You are viewing a plain text version of this content. The canonical link for it is here.
Posted to user@hbase.apache.org by Whitney Sorenson <ws...@hubspot.com> on 2012/07/17 17:11:40 UTC

Scan only talks to a single region server

I'm trying to scan across an entire table (using only a specific
family or family + qualifier).

I've tried various methods but I can only get this scan to touch the
first region server. Afterwords, it stops processing. Issuing the same
scan in the shell works (returns 50,000 rows) whereas the Scan made
from Java only returns ~4000 rows.

I've tried adding/removing start/stop rows, using getScanner(family,
column) vs getScanner(scan), and restarting the region servers which
host the 1st and 2nd regions.

The debug output from the scan shows that it knows about locations for
each region; however, it calls close after the first region.
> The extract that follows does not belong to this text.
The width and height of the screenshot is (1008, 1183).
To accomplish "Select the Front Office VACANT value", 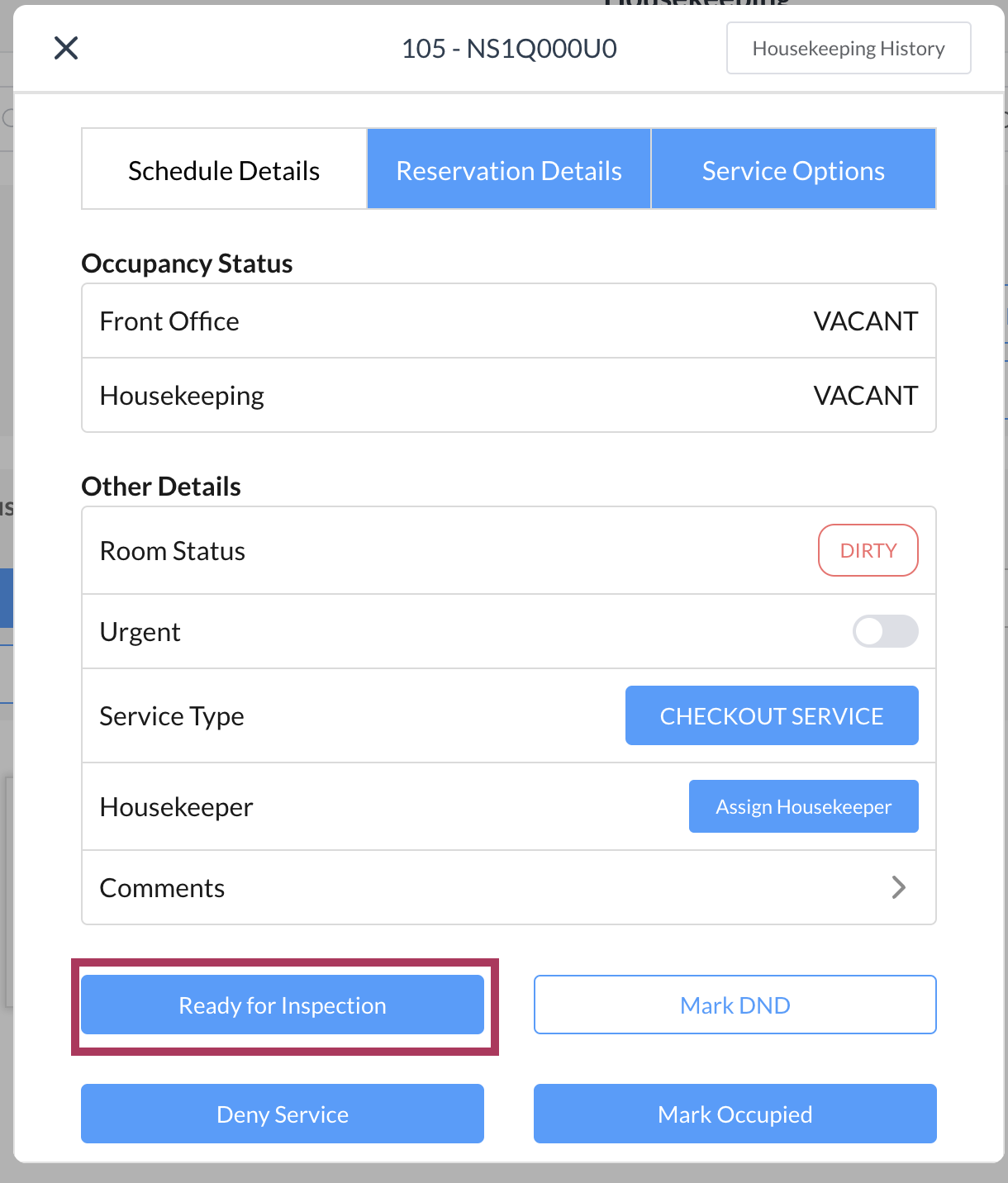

In the simplest case, the code looks like:

ResultScanner rs = table.getScanner(family, qualifier);
for (Result r : rs) {
// do something
}

Any ideas or known issues? (0.90.4-cdh3u2 - this scan is running
inside a map task)

I figure the next step is to walk through the client scanner code
locally in a java main but haven't done this yet.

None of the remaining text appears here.